Document and screenshot pointing listing:
○ ○ ○ ○ ○

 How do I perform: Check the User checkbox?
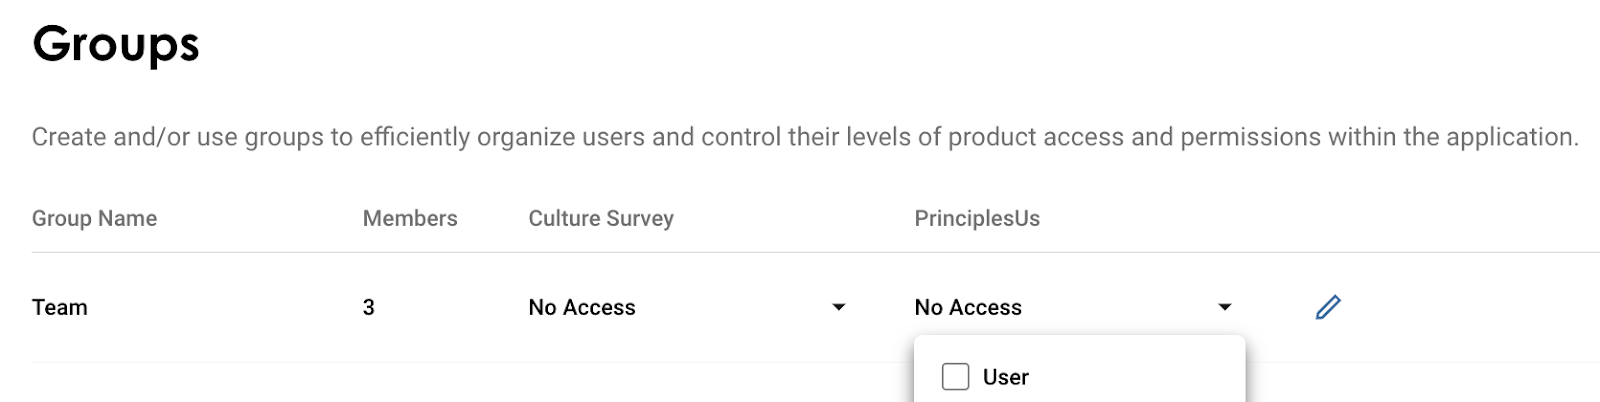click(x=956, y=377)
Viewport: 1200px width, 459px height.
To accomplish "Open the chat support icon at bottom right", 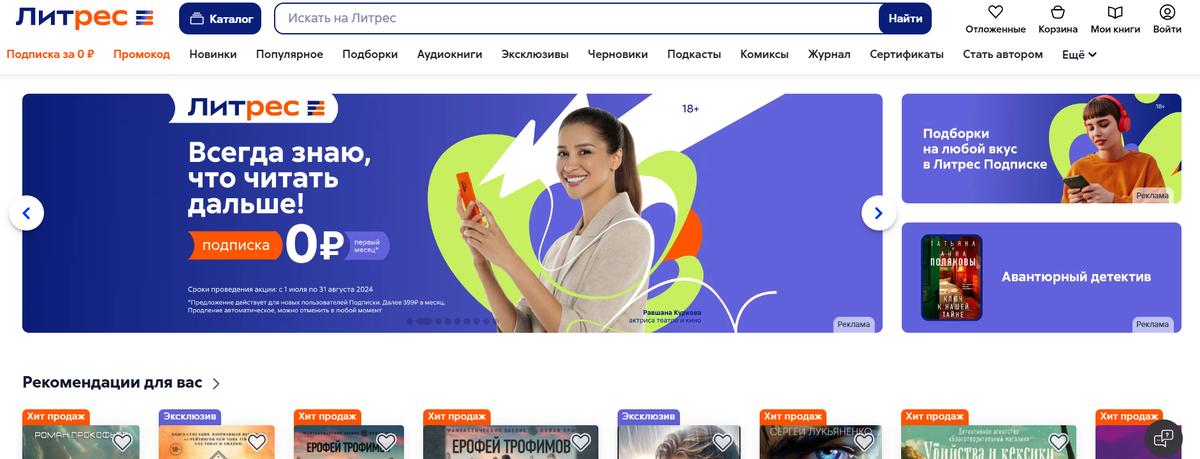I will pyautogui.click(x=1163, y=437).
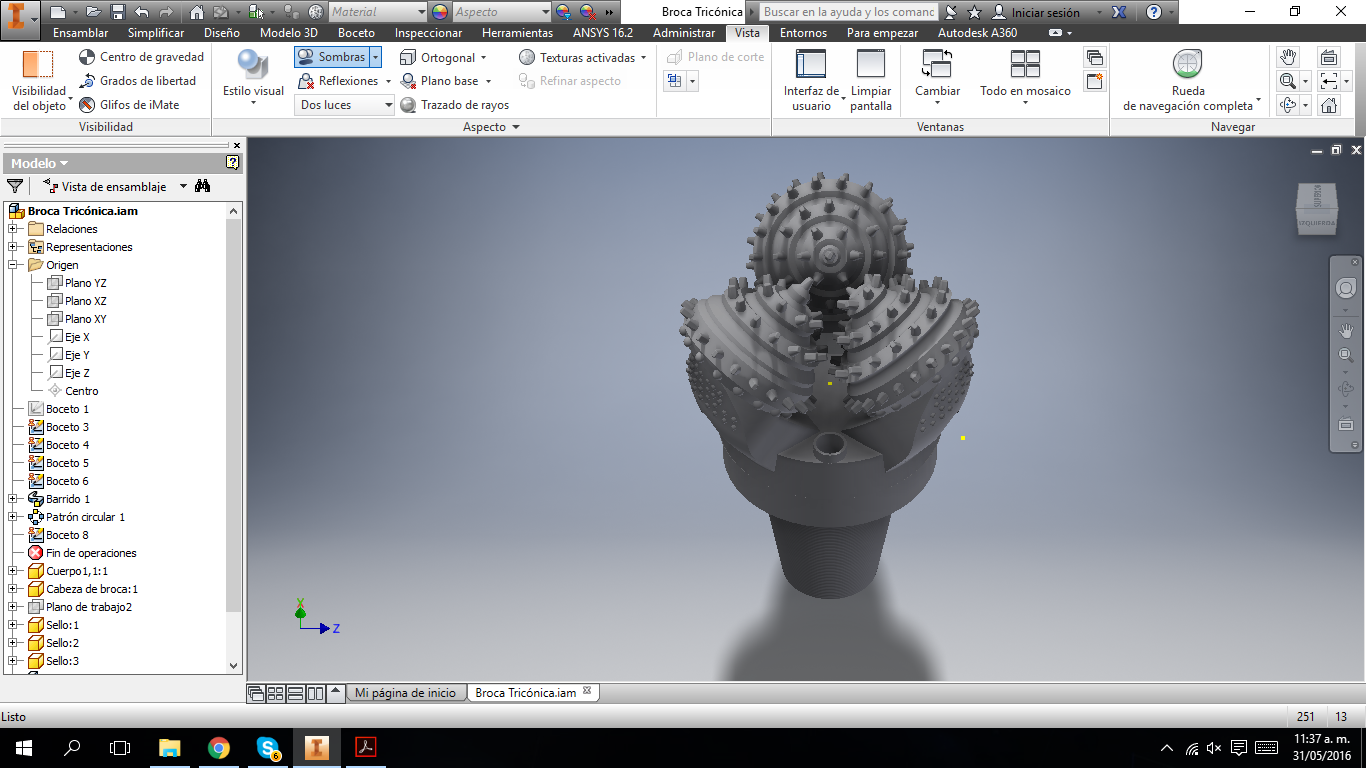Select the Trazado de rayos tool

click(454, 105)
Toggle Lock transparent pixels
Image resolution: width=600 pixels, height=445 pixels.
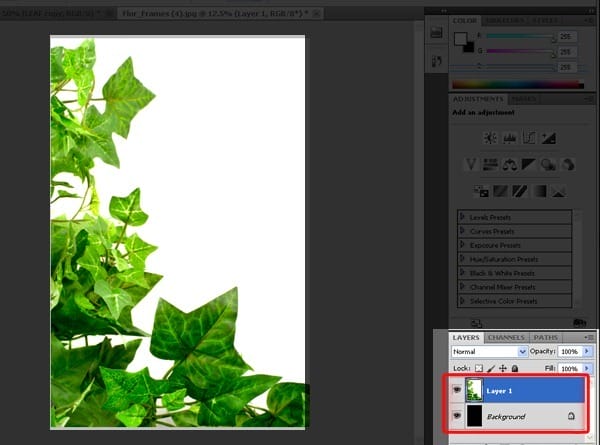pyautogui.click(x=479, y=368)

○ ○ ○ ○ ○

Your task: Write out again everything in the listing above, from the line containing "Toggle Lock transparent pixels" down to the end of the listing, adding -132 to every coordinate in the answers and leaving the pictures out.

Answer to this exercise:
Toggle Lock transparent pixels
Image resolution: width=600 pixels, height=445 pixels.
pyautogui.click(x=347, y=236)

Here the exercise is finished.